ADR-0187accepted

NAS Degradation Local/Temp/Queue Fallback Contract

2026-03-01T00:00:00.000Z

Status: accepted
Date: 2026-03-01
Updated: 2026-03-01
Deciders: Joel Hooks, Panda
Related: ADR-0088 (storage tiering), ADR-0138 (self-healing backup), ADR-0153 (docs API)

Context

NAS availability is variable. When NAS is unreachable, critical runtime services must not fail closed.

Observed failure mode:

A hard NFS mount in typesense-0 blocked pod startup (ContainerCreating + FailedMount), which cascaded into docs search socket failures and repeated docs-ingest failures.

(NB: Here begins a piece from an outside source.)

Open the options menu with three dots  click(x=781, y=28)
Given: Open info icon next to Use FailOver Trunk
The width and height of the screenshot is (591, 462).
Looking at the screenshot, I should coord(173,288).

This violates the system rule that infra failures must degrade gracefully and visibly.

Decision

Adopt a mandatory NAS degradation contract for all NAS-coupled operations.

1) Runtime isolation (hard rule)

Critical runtime pods must not have hard NAS mount startup dependencies.

Typesense and other core services must boot from local state first.
NAS is durability/transport, not process liveness.

2) Three-tier NAS write fallback (hard rule)

All NAS write flows must follow this order:

local mount path (fast path; e.g. /Volumes/three-body)
direct remote copy (SSH/SCP to NAS path)
local queue spool when NAS is unavailable (deferred sync)

Queue spool path default:

/tmp/joelclaw/nas-queue (override with NAS_BACKUP_QUEUE_ROOT)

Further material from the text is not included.